During my first student teaching gig in the trailer-turned classroom behind the over-crowded school building in southern Georgia my cooperating teacher had to take an unexpected and extended absence. The students who normally sat stone faced in immaculate rows saw their opportunity for freedom with each new substitute while I cowered in the back row and took notes. Their fiesta continued until the day a teacher came in, found her place on a stool at the front of the room, and announced that she’d taught for longer than anyone in the classroom, including me, had been alive. “I eat middle graders for breakfast,” she said before doling out the day’s worksheets. Pencils appeared, heads bowed, order was restored.
Working in retail is not quite the same.
I spent four years working for Barnes and Noble in the years immediately after high school.
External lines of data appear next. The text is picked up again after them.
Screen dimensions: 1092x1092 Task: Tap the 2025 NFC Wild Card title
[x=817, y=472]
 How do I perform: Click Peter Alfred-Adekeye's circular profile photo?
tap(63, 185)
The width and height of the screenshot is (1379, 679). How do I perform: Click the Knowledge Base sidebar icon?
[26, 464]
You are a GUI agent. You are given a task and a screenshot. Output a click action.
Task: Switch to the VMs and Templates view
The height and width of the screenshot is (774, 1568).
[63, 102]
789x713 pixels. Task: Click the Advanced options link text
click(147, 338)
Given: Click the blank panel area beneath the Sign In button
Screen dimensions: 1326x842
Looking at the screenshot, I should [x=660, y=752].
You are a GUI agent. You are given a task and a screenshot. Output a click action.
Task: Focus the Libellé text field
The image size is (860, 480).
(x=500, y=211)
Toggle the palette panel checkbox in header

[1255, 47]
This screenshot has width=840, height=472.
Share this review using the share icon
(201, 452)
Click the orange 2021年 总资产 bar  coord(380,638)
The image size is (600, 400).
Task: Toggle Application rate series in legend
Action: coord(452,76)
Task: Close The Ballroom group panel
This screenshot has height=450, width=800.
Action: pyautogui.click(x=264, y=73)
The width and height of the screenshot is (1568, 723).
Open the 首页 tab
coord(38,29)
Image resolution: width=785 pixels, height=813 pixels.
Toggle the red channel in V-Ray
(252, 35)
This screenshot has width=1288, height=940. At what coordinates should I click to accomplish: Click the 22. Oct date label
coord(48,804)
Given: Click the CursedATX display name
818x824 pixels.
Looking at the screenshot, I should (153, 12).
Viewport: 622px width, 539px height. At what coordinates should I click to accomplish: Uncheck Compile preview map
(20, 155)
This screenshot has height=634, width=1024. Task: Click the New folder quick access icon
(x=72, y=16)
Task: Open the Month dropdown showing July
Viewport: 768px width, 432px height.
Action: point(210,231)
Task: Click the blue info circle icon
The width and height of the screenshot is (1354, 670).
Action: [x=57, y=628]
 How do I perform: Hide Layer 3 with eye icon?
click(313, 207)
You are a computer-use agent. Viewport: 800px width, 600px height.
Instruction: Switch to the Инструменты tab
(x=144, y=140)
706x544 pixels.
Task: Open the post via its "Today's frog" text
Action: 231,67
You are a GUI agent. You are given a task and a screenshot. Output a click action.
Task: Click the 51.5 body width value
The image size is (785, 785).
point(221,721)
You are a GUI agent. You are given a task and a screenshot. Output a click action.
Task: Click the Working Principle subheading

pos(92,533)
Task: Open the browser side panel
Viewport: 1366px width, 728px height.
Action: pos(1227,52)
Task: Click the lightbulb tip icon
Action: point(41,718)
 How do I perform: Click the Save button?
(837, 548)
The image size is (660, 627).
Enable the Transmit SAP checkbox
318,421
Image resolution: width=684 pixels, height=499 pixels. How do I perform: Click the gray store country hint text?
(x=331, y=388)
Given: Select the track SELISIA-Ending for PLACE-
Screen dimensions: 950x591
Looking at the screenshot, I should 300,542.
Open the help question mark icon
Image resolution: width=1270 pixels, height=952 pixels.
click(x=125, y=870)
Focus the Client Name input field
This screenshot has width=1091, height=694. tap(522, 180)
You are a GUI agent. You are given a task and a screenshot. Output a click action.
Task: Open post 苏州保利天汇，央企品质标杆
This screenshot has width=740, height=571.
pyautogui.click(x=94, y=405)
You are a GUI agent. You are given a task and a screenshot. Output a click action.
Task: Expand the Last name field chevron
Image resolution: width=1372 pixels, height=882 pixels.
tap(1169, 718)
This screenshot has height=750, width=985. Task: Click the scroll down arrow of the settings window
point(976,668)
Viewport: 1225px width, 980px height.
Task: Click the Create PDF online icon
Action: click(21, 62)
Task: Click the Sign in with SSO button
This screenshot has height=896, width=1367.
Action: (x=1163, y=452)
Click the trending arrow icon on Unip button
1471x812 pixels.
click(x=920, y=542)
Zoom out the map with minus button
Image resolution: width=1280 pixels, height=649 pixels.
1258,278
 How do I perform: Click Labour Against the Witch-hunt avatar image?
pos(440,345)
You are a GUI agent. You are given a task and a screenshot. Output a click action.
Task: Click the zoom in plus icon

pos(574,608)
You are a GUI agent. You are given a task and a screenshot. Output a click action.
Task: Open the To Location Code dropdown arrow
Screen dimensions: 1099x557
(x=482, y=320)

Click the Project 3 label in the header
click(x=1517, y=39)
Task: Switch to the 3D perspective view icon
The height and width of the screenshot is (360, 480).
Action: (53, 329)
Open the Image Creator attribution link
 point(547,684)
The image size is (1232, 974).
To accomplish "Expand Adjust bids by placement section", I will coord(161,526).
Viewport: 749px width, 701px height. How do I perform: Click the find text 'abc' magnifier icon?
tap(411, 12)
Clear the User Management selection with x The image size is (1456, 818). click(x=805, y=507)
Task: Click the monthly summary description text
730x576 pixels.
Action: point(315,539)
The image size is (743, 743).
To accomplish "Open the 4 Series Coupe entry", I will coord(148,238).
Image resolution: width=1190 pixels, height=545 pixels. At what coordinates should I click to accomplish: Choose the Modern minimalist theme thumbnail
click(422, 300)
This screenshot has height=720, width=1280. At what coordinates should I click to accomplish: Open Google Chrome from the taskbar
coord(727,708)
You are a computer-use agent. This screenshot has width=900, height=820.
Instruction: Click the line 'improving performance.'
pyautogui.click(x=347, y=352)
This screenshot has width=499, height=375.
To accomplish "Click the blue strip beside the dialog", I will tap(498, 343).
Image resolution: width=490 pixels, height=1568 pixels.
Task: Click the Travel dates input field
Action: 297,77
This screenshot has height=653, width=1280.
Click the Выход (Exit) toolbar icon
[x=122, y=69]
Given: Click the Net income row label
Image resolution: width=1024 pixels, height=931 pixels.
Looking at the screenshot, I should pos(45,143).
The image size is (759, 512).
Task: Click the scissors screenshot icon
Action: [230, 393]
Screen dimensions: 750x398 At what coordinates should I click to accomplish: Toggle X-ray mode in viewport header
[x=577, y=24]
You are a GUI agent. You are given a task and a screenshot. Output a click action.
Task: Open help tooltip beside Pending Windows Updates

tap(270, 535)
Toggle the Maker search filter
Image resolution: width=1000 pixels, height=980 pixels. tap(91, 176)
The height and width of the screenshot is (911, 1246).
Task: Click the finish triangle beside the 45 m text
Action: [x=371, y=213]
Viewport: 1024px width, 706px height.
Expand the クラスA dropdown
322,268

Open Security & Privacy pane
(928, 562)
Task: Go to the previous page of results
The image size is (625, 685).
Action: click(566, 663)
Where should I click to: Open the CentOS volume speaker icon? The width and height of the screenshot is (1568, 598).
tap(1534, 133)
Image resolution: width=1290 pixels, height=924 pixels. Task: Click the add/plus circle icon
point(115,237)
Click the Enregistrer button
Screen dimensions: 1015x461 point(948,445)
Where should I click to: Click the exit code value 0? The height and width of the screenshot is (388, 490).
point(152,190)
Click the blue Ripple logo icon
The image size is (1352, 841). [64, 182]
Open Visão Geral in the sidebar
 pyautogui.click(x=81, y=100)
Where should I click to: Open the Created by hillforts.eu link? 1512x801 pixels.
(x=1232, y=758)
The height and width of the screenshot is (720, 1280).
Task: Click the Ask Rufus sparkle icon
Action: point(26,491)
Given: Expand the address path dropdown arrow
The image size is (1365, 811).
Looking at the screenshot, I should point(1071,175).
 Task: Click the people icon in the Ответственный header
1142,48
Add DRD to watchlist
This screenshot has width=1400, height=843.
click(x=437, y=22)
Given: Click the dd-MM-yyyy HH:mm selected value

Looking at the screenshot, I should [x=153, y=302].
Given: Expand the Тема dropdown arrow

Most of my colleagues were either working on a degree or book lovers whose wardrobe consisted of Little House on the Prairie dresses and elastic-waisted pants.
Barnes and Noble honored employee’s seniority with pins in five year increments. The manager on duty would call a five-minute meeting before opening or after closing on the anniversary shifts. We would all flutter to the center of the store from our various positions restocking, receiving, and rearranging displays. After the usual sales specific rally cries, the senior employee would be asked to step forward. The pin presentation happened twice in my four years and each time I hoped that it wouldn’t someday be me.
The first employee I saw honored was, like me, an English major. She stuck the pin on her ID lanyard and made jokes about it whenever anyone noticed. The second time it went to a woman who I’d pegged as a lifer. When customers didn’t want to buy a membership card from her she got angry and slammed her register drawer sending change jangling. She took her job seriously and affixed the pin proudly, pointed it out to customers and employees alike until new management brought on her abrupt end months later.
But despite the pins and five-second accolades, seniority never really meant anything. Customers didn’t treat you any different even when you carried the title of manager around with your name and colleagues who took the job as a transition between college and career didn’t exactly hold lifers at high regard.
After graduation I gave my two weeks notice and promised myself never to return to retail. I still believed a degree granted me some sort of amnesty.
Ten years, a master’s degree, and an abandoned career later, I celebrated my one year anniversary at a small town independent bookstore where I spend my days.
Friends of my family recently passed through the town I’ve come to call home. As we strolled down Main Street the wife asked me if I’d ever go back to teaching. I answered “No” as forcefully as I did when people asked me if I wanted to be a teacher when I was first majoring in English. “This is okay for now,” she said meaning my bookstore life, “but you need a career.”
One day last week I had the fleeting thought that I might be wasting my life away. I’m not entirely sure what it could mean, but I have the notion that it might have something to do with pins, anniversaries passed in silence, and six years of seniority for a career I’ve since left.
For the past year any time someone has asked me why I moved to North Carolina from Massachusetts I’ve said, “To start my life over.” I was chasing happiness, wanting to find work that could sustain me and all the other interests that had been suspended during my years as a teacher.
And after a year of swift-shifts, sailing on the winds of inspiration, wanting to start my own business one day and study theology the next, I can’t imagine it any other way. I don’t know if I’ll be around to celebrate five years in the bookstore I’ve grown to love or if I’ll someday have a cushioned savings to retire with, but I do know that each day feels important even if the sum of all my scattered parts don’t quite add up to anything society would use to measure success.